Dataset entries
..........
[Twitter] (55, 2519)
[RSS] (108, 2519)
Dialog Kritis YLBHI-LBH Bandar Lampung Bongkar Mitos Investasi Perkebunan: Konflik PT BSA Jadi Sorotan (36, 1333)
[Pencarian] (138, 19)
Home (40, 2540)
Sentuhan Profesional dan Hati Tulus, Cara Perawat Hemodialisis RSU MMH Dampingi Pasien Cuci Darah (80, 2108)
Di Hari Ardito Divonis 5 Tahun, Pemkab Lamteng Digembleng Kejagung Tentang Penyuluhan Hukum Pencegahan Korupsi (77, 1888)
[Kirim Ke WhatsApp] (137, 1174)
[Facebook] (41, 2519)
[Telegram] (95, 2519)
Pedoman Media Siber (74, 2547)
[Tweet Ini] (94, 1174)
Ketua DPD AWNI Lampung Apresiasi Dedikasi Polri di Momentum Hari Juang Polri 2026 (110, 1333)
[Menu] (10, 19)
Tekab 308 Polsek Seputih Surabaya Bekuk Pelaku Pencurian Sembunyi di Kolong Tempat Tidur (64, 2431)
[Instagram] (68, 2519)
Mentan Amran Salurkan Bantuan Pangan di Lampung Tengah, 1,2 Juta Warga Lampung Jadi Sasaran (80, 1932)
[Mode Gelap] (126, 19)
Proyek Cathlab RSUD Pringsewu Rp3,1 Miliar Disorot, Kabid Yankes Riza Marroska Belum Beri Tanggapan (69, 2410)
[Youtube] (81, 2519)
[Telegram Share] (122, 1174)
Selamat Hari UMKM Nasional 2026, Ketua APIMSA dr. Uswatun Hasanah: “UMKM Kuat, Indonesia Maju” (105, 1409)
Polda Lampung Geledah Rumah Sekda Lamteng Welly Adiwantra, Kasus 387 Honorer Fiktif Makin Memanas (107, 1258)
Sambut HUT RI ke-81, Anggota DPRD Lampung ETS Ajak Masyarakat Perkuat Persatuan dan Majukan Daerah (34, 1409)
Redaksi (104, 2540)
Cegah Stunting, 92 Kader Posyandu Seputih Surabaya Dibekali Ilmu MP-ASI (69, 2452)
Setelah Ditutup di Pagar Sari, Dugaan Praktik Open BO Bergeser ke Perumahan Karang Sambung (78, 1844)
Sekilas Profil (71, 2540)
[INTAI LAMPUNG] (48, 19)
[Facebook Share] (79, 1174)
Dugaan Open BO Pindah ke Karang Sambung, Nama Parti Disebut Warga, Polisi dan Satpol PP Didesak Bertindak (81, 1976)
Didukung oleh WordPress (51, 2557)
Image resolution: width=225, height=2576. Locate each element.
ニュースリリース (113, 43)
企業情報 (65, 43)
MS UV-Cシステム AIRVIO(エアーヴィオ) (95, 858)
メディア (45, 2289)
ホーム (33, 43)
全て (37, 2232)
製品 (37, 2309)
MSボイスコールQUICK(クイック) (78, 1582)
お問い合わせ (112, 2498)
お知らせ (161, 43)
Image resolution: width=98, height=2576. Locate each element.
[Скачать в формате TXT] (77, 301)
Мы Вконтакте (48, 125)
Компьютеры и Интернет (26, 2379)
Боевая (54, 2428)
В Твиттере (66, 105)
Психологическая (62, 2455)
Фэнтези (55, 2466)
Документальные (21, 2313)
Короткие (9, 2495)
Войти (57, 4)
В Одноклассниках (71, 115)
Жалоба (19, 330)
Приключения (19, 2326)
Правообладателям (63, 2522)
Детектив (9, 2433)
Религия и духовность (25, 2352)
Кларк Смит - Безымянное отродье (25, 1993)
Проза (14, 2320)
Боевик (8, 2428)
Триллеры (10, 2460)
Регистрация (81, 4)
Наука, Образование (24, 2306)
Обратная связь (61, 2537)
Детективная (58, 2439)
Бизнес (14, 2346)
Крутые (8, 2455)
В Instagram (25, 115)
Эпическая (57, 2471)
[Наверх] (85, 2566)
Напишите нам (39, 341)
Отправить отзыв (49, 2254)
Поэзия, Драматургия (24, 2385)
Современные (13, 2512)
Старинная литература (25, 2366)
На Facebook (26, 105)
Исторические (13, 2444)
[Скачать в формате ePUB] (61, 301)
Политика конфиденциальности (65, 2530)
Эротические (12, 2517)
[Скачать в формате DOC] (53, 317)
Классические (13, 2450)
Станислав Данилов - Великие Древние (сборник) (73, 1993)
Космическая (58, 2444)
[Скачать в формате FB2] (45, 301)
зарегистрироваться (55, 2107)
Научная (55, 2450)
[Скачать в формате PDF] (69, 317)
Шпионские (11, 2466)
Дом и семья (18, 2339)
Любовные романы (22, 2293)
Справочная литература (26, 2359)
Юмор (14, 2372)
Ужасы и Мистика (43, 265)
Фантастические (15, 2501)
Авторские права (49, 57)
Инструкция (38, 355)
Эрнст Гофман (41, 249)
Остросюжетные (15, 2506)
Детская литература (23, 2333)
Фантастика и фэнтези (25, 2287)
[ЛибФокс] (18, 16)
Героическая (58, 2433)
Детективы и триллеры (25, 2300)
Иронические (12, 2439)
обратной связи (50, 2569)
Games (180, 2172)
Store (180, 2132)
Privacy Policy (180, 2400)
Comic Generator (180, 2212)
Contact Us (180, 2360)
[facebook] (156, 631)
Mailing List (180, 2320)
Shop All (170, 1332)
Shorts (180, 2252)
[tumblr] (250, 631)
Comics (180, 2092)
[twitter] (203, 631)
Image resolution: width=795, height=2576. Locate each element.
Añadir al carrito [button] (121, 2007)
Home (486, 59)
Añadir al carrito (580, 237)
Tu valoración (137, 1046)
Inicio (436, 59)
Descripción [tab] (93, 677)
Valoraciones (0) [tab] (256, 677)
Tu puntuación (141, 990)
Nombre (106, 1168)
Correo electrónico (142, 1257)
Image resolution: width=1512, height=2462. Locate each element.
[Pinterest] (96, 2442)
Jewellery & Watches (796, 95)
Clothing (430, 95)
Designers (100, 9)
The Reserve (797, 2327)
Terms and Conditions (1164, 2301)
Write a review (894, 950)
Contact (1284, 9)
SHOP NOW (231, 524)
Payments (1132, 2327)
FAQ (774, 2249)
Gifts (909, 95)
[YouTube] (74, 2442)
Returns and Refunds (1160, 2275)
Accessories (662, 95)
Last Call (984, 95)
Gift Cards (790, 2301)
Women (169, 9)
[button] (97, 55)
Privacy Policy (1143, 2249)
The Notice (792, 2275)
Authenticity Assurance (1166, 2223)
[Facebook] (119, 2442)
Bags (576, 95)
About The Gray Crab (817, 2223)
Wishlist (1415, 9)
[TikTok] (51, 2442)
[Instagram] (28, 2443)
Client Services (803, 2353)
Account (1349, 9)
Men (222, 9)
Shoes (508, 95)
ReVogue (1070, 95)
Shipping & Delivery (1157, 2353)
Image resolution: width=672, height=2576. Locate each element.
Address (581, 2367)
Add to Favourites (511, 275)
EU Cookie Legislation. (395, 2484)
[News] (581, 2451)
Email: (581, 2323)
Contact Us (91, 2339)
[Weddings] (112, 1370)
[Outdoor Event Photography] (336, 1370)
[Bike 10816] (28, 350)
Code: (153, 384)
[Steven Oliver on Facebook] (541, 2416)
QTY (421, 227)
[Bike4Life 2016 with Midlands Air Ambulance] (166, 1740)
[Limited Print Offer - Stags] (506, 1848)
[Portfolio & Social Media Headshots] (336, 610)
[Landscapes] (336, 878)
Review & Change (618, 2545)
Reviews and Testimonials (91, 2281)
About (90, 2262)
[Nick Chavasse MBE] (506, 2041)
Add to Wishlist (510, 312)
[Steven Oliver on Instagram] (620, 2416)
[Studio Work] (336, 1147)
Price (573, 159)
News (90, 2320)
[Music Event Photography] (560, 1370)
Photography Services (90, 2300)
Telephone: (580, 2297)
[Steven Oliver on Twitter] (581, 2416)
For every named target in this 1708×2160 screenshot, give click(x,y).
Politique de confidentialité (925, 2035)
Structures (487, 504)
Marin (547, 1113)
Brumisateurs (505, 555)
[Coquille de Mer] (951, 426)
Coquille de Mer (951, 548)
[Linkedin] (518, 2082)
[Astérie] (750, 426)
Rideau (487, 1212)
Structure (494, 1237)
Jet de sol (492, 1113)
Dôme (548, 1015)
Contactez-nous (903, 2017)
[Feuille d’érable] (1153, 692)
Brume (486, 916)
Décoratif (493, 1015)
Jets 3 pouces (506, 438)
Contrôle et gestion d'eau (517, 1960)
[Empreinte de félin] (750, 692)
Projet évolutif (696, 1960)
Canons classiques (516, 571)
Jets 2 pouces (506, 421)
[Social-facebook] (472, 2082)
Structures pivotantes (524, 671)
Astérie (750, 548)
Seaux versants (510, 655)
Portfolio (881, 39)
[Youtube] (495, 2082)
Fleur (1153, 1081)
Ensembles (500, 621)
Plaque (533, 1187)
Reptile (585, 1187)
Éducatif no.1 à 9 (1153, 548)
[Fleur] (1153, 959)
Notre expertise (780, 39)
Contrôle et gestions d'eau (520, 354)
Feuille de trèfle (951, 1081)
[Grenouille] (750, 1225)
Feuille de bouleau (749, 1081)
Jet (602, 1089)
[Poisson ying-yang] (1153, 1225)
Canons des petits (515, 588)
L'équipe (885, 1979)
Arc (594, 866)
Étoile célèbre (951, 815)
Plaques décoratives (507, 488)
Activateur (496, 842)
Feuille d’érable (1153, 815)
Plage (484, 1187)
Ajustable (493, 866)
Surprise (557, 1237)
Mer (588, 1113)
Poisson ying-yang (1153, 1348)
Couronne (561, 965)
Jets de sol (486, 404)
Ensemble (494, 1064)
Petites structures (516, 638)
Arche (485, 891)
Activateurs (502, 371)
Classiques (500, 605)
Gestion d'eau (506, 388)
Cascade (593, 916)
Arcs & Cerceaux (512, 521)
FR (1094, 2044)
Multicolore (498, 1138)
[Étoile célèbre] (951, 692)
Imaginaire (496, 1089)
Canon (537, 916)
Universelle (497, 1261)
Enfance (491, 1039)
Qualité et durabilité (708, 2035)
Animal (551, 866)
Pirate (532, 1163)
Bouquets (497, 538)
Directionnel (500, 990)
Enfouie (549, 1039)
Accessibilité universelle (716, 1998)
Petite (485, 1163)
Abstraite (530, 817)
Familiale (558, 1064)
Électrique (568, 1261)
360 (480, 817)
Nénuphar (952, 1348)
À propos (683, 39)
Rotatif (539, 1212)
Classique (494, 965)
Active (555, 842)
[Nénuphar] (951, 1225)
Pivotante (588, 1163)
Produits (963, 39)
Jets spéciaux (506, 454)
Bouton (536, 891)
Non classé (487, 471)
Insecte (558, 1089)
..........
» Task instructions
Only the lines from the one containing "Contrôle et gestions d'eau (520, 354)" through the last line of the records are to be set down, exactly as they appear.

» Solved exercise
Contrôle et gestions d'eau (520, 354)
Feuille de trèfle (951, 1081)
[Grenouille] (750, 1225)
Feuille de bouleau (749, 1081)
Jet (602, 1089)
[Poisson ying-yang] (1153, 1225)
Canons des petits (515, 588)
L'équipe (885, 1979)
Arc (594, 866)
Étoile célèbre (951, 815)
Plaques décoratives (507, 488)
Activateur (496, 842)
Feuille d’érable (1153, 815)
Plage (484, 1187)
Ajustable (493, 866)
Surprise (557, 1237)
Mer (588, 1113)
Poisson ying-yang (1153, 1348)
Couronne (561, 965)
Jets de sol (486, 404)
Ensemble (494, 1064)
Petites structures (516, 638)
Arche (485, 891)
Activateurs (502, 371)
Classiques (500, 605)
Gestion d'eau (506, 388)
Cascade (593, 916)
Arcs & Cerceaux (512, 521)
FR (1094, 2044)
Multicolore (498, 1138)
[Étoile célèbre] (951, 692)
Imaginaire (496, 1089)
Canon (537, 916)
Universelle (497, 1261)
Enfance (491, 1039)
Qualité et durabilité (708, 2035)
Animal (551, 866)
Pirate (532, 1163)
Bouquets (497, 538)
Directionnel (500, 990)
Enfouie (549, 1039)
Accessibilité universelle (716, 1998)
Petite (485, 1163)
Abstraite (530, 817)
Familiale (558, 1064)
Électrique (568, 1261)
360 (480, 817)
Nénuphar (952, 1348)
À propos (683, 39)
Rotatif (539, 1212)
Classique (494, 965)
Active (555, 842)
[Nénuphar] (951, 1225)
Pivotante (588, 1163)
Produits (963, 39)
Jets spéciaux (506, 454)
Bouton (536, 891)
Non classé (487, 471)
Insecte (558, 1089)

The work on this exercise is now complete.